Après de premières escapades en terre poitevine, on vous emmène un peu plus loin, jusque dans les parages de Clermont-Ferrand, pour un nouveau festival qui semblait prometteur et, de fait, ce premier week-end d’août a tenu ses promesses, et bien plus. Bienvenue dans les Combrailles, donc, pour une première édition particulièrement réussie et enthousiasmante. Un avertissement préalable, cependant : il va quand même être beaucoup question de bourrée, on vous aura prévenus…
Saint-Gervais après Saint-Gervais
A l’origine de Comboros, la fin d’un autre festival. Institution dans le monde du folk, le grand bal de l’Europe qui se tenait à Saint-Gervais-d’Auvergne depuis 2005 était un extension de la grand’messe de Gennetines, rassemblement annuel drainant des foules compactes de danseurs venus de toute la France, voire de l’international. À l’issue de l’édition 2016, les organisateurs ont annoncé leur décision de se recentrer à l’avenir sur le seul site de Gennetines (et ce, pour une durée plus longue). Parmi les nombreuses personnes et collectifs déplorant que plus rien ne se fasse à Saint-Gervais, il s’en est trouvé à avoir suffisamment d’envie (et de courage) pour se retrousser les manches et proposer de monter quelque chose. Qui serait nécessairement autre chose. En l’occurrence, les « repreneurs » volontaires n’étaient autres que les Brayauds, asso bien connue des danseurs de bourrée de Centre France. L’idée était manifestement d’organiser un événement qui leur ressemble « mais pas que » (c’est-à-dire incluant d’autres approches du trad), avec comme caractéristiques premières un gros ancrage dans la matière traditionnelle et un tempérament festif et convivial bien affirmé.

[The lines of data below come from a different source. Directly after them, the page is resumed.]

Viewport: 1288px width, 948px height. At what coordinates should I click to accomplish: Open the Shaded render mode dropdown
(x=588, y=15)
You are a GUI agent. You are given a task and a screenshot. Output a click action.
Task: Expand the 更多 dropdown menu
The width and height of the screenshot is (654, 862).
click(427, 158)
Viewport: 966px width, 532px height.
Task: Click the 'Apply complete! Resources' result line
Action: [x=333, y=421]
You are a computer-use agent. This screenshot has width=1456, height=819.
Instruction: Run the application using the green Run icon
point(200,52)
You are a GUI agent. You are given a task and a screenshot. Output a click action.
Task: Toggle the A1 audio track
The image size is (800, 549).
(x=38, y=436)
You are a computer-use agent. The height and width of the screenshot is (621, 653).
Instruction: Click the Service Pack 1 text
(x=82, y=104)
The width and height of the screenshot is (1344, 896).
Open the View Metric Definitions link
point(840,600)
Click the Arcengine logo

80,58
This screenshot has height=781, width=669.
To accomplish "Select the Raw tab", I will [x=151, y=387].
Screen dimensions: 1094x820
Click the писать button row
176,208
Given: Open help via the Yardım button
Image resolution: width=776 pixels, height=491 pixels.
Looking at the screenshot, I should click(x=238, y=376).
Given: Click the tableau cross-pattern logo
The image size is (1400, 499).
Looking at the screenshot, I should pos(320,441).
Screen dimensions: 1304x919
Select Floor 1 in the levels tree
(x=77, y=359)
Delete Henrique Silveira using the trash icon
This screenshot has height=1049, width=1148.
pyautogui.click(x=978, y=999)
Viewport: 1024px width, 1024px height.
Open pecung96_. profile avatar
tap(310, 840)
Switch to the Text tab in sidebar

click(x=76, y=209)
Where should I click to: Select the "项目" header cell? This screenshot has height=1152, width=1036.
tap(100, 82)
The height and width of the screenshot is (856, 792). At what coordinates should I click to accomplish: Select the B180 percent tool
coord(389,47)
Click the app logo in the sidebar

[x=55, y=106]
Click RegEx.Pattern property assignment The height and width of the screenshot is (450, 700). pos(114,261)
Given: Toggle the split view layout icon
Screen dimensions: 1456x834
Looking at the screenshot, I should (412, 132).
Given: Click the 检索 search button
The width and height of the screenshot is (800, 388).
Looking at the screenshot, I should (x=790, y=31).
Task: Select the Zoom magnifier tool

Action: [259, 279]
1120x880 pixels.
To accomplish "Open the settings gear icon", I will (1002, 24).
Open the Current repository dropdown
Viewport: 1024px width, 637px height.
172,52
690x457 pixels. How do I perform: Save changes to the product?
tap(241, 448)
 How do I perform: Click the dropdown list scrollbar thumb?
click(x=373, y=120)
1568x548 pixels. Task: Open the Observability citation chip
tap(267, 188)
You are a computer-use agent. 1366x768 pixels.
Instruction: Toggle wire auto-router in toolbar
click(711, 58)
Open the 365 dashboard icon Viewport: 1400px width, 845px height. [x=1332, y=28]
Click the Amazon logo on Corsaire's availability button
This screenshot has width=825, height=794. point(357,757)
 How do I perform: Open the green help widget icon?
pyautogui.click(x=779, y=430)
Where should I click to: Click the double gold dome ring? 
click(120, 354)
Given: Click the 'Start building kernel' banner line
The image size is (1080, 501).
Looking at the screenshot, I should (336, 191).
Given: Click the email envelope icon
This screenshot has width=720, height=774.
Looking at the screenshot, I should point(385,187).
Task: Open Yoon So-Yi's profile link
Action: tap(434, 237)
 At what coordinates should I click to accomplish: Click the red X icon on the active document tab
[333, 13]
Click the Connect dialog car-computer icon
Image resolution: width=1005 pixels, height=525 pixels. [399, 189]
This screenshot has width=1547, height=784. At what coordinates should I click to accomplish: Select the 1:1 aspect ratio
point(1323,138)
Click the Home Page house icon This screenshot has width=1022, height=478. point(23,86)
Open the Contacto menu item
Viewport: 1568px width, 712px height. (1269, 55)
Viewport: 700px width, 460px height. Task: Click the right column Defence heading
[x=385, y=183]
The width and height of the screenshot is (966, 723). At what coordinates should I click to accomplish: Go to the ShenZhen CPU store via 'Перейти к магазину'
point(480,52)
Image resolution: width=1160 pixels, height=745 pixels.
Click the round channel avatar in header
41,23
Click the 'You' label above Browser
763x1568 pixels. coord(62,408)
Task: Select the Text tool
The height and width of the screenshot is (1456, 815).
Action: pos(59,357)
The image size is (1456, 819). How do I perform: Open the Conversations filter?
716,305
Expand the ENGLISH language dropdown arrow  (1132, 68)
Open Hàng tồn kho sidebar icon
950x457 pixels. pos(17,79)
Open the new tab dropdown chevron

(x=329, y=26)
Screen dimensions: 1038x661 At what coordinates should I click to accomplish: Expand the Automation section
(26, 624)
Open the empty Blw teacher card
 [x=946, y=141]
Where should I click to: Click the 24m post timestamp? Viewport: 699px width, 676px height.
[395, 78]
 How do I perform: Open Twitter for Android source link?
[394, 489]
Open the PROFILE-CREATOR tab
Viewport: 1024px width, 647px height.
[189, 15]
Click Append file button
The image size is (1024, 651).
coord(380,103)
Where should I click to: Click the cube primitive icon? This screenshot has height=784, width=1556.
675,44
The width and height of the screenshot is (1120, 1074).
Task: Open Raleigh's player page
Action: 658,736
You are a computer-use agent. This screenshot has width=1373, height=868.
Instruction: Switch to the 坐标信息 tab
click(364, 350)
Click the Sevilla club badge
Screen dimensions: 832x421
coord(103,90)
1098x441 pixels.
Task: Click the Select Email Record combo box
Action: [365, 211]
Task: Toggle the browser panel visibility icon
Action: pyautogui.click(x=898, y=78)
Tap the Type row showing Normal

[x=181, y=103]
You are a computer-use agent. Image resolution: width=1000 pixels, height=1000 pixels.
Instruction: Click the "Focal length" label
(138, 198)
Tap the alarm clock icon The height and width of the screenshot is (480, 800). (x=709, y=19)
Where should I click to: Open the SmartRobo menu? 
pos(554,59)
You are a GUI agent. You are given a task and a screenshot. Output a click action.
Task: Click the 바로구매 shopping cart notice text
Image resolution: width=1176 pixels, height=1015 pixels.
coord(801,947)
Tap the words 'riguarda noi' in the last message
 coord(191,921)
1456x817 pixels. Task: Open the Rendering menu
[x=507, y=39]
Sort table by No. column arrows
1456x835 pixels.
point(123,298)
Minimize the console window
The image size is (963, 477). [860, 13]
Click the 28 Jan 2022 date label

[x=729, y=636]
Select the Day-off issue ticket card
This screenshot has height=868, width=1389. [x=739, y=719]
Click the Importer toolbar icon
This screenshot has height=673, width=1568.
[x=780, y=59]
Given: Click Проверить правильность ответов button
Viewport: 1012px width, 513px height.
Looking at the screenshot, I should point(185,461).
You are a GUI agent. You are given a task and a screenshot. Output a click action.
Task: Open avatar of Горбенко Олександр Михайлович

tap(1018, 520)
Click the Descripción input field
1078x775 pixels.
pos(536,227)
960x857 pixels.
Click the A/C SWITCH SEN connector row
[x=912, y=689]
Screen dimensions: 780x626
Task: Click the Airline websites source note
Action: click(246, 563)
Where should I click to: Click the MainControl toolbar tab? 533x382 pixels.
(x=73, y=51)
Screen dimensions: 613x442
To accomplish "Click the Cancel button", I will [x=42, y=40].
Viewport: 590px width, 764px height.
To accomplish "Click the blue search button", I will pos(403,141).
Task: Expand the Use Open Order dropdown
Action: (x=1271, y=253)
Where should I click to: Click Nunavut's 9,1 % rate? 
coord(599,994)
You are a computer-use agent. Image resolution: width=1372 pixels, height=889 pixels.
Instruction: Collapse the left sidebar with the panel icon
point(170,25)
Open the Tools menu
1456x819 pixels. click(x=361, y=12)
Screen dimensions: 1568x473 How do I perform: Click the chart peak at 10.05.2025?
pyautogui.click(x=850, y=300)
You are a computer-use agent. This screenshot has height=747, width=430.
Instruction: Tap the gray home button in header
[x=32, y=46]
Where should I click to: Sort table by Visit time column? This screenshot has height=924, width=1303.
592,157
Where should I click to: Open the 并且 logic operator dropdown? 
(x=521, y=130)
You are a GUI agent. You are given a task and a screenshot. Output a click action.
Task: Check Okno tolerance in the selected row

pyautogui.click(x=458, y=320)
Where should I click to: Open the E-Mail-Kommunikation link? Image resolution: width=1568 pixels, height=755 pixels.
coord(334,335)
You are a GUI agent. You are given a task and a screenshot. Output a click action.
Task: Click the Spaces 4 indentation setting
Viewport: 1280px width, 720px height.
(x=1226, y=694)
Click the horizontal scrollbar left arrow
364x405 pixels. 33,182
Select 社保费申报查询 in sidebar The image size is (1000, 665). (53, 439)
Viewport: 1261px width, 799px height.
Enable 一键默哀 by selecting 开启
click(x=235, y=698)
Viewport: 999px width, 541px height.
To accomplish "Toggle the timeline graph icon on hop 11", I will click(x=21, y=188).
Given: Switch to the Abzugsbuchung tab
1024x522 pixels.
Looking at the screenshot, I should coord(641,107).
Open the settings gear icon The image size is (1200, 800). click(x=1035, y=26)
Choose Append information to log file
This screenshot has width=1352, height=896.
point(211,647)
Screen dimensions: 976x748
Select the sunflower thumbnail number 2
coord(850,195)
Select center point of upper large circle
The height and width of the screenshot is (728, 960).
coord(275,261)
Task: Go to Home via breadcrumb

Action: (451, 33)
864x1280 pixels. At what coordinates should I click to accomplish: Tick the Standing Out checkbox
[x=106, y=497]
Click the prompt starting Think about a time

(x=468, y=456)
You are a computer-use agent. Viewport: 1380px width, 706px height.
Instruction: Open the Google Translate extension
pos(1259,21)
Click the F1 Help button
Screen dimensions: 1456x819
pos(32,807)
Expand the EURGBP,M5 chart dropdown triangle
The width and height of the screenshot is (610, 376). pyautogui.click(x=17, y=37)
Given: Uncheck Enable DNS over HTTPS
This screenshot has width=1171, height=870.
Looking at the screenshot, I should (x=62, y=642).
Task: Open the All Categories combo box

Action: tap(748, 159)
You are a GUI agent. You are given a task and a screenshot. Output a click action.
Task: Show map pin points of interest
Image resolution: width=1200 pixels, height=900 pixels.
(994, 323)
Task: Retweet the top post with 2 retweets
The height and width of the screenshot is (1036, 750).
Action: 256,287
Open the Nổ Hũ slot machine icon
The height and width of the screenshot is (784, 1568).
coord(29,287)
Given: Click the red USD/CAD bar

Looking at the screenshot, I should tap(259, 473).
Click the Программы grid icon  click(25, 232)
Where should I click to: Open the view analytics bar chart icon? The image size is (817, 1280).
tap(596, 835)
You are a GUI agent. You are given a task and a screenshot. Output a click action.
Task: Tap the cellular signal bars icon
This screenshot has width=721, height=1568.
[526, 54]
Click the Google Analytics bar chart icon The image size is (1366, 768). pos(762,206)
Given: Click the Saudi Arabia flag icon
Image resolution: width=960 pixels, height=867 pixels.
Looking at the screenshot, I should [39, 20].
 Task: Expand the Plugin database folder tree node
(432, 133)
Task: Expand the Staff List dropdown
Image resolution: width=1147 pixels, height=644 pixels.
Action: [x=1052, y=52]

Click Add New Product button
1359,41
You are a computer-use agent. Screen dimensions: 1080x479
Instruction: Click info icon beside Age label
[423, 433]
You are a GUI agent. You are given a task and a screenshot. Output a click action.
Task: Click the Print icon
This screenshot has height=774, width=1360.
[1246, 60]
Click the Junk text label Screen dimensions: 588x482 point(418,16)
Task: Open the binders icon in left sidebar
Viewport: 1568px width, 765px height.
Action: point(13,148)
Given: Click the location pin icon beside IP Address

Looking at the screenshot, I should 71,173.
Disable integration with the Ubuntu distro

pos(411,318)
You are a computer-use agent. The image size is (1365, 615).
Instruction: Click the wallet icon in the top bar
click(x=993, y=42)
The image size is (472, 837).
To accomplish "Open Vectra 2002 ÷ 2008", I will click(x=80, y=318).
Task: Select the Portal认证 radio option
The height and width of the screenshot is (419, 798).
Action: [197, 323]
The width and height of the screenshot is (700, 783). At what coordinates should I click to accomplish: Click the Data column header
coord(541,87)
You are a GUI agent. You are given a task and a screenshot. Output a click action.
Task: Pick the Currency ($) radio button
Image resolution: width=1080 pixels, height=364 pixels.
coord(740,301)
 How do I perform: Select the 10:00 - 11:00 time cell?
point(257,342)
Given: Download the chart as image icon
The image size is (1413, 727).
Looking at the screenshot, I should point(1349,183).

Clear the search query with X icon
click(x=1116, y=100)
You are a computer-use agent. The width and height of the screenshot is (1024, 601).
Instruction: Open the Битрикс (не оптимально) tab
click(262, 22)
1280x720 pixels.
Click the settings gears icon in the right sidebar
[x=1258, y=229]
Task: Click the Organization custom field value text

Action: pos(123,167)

Le trad en fête made in Brayauds
Je fais partie des gens qui venaient pour la première fois et qui, de fait, ne seraient probablement jamais venus à Saint-Gervais première mouture (sans doute la peur atavique et irrépressible du breton à la simple idée de tous ces hippies folkeux déployant avec amour et sensibilité mille et une variantes déstructurées de danses même pas bretonnes). J’ai donc découvert ce qu’était Comboros sans pouvoir faire de comparaison avec ce qui avait précédé (et à vrai dire, je m’en fous un peu).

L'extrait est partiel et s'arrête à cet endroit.